**Goal**
In the forum exchange below about FFA, SA, and permanent party settings, why does one writer lump SA in with FFA? Answer in one to three sentences.

**Document passage**
FFA people can't get off assuming that everyone who doesn't like FFA is only in it for an easier game to get items quicker. This is probably the most common accusation.

Permanent people usually accuse FFA people of wanting easier players to ninja loot from or that FFA people just want to feel superior to other players.
So close to being a decent post... but what about SA people?

And no, I don't think that everyone who goes PA is only in it for an easier game. I think that some of them are, and there is no check or balance on those people. I also think that some SA and FFA people are in it for an easier game, and that there are insufficient checks and balances on those people. However, insufficient > zero, and adding better checks and balances to SA is the best path to a situation where party bonus is strong and encourages group play, while balancing it by requiring additional work.


I lump SA in with FFA because SA was never an adequate compromise to the people like myself that represent a need for non competitive PVM.

I believe the devs confused their player base on what they were willing to do at the beginning. People thought that partying would always be competitive but the timers kind of tipped me off right away that they were willing to change the game based on feedback. I am sorry the game is not what you wanted but thats where it is.

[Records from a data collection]
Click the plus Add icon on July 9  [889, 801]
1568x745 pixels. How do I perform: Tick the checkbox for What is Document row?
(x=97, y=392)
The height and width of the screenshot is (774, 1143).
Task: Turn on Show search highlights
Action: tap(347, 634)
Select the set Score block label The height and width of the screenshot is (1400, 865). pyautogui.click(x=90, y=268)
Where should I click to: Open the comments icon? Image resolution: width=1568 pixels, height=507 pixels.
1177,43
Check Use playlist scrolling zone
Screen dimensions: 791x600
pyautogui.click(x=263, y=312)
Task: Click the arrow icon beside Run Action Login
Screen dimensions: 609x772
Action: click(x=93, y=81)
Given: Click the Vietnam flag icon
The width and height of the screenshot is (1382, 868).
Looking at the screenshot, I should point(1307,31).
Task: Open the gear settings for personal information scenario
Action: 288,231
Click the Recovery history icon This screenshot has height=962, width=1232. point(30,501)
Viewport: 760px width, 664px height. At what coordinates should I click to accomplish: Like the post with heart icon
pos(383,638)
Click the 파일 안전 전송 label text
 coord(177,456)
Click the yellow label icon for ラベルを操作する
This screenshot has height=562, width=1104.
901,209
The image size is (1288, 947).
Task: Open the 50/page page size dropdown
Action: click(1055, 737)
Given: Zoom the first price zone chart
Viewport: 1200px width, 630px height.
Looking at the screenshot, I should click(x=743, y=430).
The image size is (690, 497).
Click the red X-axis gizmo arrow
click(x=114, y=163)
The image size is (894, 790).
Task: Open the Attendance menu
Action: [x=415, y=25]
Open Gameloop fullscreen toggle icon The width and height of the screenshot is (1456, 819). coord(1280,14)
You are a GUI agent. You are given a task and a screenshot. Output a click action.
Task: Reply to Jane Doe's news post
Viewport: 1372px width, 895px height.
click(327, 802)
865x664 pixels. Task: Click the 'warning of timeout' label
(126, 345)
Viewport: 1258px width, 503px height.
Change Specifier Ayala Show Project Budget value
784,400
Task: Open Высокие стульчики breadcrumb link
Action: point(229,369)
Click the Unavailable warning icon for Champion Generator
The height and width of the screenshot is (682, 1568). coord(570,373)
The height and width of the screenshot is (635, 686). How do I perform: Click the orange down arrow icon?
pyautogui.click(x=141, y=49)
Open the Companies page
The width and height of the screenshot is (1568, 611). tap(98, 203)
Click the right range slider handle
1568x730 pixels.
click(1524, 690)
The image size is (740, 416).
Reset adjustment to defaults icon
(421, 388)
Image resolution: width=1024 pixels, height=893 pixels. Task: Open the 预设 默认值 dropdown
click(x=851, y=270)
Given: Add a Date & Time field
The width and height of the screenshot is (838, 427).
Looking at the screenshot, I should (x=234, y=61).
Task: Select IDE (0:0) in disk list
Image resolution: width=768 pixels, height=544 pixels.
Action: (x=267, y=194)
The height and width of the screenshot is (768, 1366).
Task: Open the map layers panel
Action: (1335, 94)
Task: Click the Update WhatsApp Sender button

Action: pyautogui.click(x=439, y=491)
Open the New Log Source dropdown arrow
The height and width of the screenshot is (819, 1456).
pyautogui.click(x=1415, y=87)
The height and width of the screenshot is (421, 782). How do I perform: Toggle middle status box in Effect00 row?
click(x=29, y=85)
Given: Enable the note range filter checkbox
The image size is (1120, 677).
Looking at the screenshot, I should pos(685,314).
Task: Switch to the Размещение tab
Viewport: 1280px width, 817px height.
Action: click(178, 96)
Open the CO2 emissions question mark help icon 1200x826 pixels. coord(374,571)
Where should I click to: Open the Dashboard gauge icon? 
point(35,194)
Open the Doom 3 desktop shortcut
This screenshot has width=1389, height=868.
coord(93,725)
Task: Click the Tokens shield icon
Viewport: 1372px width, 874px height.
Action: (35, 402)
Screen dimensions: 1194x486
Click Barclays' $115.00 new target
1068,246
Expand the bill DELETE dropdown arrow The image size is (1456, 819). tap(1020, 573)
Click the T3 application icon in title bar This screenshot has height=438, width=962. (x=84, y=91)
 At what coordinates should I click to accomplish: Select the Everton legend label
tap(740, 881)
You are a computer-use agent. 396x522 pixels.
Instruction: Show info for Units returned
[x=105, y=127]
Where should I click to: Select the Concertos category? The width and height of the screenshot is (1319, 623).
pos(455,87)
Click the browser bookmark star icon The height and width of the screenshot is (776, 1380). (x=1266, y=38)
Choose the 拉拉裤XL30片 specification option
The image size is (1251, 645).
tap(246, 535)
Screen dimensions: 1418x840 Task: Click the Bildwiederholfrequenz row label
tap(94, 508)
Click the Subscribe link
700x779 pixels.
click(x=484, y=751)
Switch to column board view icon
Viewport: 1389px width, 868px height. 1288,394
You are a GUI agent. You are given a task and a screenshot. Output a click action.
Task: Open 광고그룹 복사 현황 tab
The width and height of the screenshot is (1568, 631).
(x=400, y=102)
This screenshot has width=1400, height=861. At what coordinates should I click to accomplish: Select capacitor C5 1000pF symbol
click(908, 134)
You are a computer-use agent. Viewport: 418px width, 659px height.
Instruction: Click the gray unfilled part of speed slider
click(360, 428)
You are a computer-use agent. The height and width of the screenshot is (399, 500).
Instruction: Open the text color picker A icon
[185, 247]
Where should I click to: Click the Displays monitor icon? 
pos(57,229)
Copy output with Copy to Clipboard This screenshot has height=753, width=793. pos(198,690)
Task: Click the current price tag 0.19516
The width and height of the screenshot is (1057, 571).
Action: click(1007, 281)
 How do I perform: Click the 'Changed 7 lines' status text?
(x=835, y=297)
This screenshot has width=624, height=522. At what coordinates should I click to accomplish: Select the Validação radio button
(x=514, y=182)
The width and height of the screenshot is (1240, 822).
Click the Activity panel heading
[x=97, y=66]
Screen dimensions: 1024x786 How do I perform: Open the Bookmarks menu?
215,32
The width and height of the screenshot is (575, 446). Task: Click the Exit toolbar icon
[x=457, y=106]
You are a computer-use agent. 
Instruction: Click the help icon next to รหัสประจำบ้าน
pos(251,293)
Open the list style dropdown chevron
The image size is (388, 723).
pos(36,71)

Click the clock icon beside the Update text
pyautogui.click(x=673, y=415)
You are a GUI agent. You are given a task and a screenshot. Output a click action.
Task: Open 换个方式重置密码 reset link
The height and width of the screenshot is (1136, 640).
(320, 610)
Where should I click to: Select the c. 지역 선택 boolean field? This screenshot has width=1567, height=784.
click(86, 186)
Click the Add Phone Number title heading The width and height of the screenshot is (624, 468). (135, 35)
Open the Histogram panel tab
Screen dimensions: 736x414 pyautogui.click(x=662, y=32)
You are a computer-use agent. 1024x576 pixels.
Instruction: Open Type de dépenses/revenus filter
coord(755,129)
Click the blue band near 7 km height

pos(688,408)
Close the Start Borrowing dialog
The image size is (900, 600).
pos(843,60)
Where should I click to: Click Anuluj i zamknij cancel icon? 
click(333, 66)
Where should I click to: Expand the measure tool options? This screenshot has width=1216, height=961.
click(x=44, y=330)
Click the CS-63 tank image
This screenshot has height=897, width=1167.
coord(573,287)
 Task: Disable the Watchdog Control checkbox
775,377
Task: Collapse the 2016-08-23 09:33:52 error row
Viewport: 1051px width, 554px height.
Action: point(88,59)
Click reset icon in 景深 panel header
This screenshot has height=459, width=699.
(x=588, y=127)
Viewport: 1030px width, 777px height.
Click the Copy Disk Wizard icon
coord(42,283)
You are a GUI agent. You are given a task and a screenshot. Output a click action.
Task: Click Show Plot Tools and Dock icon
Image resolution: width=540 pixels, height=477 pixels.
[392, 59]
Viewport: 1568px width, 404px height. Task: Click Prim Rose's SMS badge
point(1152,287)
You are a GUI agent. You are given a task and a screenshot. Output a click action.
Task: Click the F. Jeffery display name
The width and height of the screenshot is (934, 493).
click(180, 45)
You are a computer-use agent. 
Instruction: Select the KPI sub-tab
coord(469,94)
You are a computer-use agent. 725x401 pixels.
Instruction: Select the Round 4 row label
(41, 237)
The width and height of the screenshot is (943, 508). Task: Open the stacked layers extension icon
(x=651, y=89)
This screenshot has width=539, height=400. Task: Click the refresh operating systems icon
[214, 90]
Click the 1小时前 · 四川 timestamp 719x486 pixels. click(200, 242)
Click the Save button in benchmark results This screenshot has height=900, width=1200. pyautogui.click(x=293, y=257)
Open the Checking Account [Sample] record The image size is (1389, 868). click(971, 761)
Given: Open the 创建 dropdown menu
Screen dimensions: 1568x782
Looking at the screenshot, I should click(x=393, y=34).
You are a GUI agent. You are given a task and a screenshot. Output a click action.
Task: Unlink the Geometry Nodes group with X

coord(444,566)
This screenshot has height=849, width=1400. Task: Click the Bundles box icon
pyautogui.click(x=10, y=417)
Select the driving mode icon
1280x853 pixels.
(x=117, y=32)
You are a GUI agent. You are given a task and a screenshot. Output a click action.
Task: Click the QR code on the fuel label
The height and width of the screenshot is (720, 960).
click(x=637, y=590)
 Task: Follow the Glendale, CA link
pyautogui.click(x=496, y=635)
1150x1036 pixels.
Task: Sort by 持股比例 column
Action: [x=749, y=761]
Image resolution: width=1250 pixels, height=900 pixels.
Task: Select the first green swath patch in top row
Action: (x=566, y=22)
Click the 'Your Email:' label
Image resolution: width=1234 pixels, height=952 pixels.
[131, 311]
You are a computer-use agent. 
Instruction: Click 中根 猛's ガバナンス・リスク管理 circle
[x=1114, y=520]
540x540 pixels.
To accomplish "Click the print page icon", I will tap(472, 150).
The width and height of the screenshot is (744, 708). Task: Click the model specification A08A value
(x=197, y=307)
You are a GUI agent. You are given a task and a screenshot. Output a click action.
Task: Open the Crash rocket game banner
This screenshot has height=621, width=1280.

**Reply to the exercise**
The writer groups SA with FFA because SA was never an adequate compromise for people like the writer, who represent a need for non-competitive PVM.